US 11,992,946 B2
Redundant robot joint acceleration planning method, redundant robot using the same, and computer readable storage medium
Yizhang Liu, Shenzhen (CN); Youjun Xiong, Shenzhen (CN); Xuan Luo, Shenzhen (CN); Xianwen Zeng, Shenzhen (CN); Ligang Ge, Shenzhen (CN); and Chunyu Chen, Shenzhen (CN)
Assigned to UBKANG (QINGDAO) TECHNOLOGY CO., LTD., Qingdao (CN)
Filed by UBTECH ROBOTICS CORP LTD, Shenzhen (CN)
Filed on Dec. 16, 2021, as Appl. No. 17/553,758.
Claims priority of application No. 202111133210.4 (CN), filed on Sep. 27, 2021.
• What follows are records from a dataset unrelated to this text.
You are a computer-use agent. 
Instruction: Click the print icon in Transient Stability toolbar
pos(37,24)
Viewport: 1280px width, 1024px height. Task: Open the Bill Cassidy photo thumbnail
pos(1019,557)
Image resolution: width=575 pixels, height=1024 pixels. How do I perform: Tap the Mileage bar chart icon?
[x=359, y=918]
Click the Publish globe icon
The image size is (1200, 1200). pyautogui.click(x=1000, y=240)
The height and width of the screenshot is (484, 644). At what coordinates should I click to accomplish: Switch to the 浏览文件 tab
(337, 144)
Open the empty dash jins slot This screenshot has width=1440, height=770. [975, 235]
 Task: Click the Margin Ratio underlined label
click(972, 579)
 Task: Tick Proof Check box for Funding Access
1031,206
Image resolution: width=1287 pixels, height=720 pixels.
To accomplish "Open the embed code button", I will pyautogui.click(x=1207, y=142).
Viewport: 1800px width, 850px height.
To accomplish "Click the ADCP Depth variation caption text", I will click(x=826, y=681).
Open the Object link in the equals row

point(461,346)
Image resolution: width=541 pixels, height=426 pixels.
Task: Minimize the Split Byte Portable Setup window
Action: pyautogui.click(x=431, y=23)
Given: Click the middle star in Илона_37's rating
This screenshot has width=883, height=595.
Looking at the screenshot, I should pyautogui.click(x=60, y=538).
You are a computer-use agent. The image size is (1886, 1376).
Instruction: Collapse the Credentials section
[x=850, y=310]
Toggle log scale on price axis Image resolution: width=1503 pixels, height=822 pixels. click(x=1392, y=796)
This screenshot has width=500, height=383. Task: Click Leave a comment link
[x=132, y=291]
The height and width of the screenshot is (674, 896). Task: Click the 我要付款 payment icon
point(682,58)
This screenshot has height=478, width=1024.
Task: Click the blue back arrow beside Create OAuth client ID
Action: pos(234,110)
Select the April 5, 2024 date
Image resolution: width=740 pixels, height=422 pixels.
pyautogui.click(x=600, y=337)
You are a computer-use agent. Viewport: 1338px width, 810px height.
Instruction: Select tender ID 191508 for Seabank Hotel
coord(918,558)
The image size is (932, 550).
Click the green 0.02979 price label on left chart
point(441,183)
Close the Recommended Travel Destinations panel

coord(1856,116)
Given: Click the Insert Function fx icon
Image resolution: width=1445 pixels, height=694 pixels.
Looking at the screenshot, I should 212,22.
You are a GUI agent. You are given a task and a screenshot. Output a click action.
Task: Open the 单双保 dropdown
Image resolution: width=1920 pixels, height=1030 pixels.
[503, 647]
Prior Publication US 2023/0101489 A1, Mar. 30, 2023
Int. Cl. B25J 9/16 (2006.01)
CPC B25J 9/1651 (2013.01) [B25J 9/1607 (2013.01)] 20 Claims
OG exemplary drawing
 
1. A computer-implemented joint acceleration planning method for a redundant robot, comprising:
receiving a joint acceleration planning request, wherein the joint acceleration planning request carries an optimization target, a sampling period, an end Cartesian space speed at time k+1, and a joint parameter set of a plurality of target joints of the robot at time k;
obtaining a quadratic programming function library, and obtaining an optimization objective function, a joint acceleration inequation constraint function and a joint acceleration equation constraint function corresponding to the optimization target from the quadratic programming function library, wherein the optimization objective function is an objective function obtained based on the upper and lower limits of the optimization target and a Euclidean distance algorithm; and
obtaining a joint acceleration planning result by performing a quadratic optimization solving on a joint acceleration of each of the target joints of the robot at time k according to the end Cartesian space speed at time k+1, the joint parameter set of the target joints of the robot at time k, the sampling period, the optimization objective function, the joint acceleration inequation constraint function, and the joint acceleration equation constraint function;
wherein when the optimization target is a joint speed, the optimization objective function is determined by:
determining the joint speed of the i-th target joint at time k+1 according to the joint speed of the i-th target joint at time k, the joint acceleration of the i-th target joint at time k, and the sampling period;
obtaining a speed Euclidean distance of the i-th target joint at time k+1 by performing a Euclidean distance calculation on the joint speed of the i-th target joint at time k+1 and an average value of upper and lower limits of the joint speed of the i-th target joint;
obtaining a square value of a difference value of the upper and lower limits of the joint speed of the i-th target joint by performing a square calculation on the difference value of the upper and lower limits of the joint speed of the i-th target joint;
obtaining a speed Euclidean distance ratio of the i-th target joint at time k+1 by dividing the speed Euclidean distance of the i-th target joint at time k+1 by the square value of the difference value of the upper and lower limits of the joint speed of the i-th target joint;
obtaining a first objective function by summing the speed Euclidean distance ratios of all the target joints at time k+1; and
obtaining the optimized objective function when the optimization target is the joint speed by performing a minimum value solving on the first objective function.